The move, driven by Republika Srpska’s most powerful politician, Alliance of Independent Social Democrats’ leader Milorad Dodik, who is also a member of the tripartite state presidency, is being seen by Western diplomats as a secessionist ploy that could cause unrest in the country.
Sarovic said that he still has no idea about how Dodik’s plan to take judicial, defence and taxation matters under Republika Srpska’s control could be legally implemented.
“Economic collapse is a serious threat here,” Sarovic said.
“I am not supporter of gambling, adventurism or blindness,” he added.

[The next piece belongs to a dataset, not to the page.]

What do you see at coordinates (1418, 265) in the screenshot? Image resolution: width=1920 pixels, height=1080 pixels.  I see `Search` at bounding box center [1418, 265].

The Alliance of Independent Social Democrats and its coalition partners have proposed that the Republika Srpska National Assembly withdraws its consent to transfer competencies on the judiciary, defence and indirect taxation to the state authorities of Bosnia and Herzegovina.
It would then establish its own tax legislation and top-level judicial institution to replace the authority of the High Judicial and Prosecutorial Council, HJPC, the country’s judicial overseer. Dodik has also suggested that Republika Srpska could re-establish its own armed forces, a suggestion that has alarmed the country’s Bosniaks.
EU and OSCE diplomats restated their support for the HJPC on Wednesday.
“The ambassadors noted that only the [Bosnia and Herzegovina] Parliamentary Assembly has the authority to modify the legislative framework regulating the establishment and competences of the HJPC. They moreover underlined that Bosnia and Herzegovina needs the HJPC in order to guarantee judicial independence, the efficiency and effectiveness of court procedures and steer judicial reform to further strengthen these,” the EU and OSCE missions said in a statement.
Meanwhile, High Representative Christian Schmidt, the international overseer of the implementation of the peace deal that ended the 1992-95 war, has warned in a report to the UN Security Council that the country faces “the greatest existential threat of the post-war period”.
Schmidt’s report said that “persistent, grave challenges to the fundamentals of the [Dayton Peace Agreement]” by the [Republika Srpska] leadership endanger the stability of the country and the region”.
The report also warns that Dodik’s announcement of the withdrawal of Republika Srpska from state-level institutions is “tantamount to secession without proclaiming it”.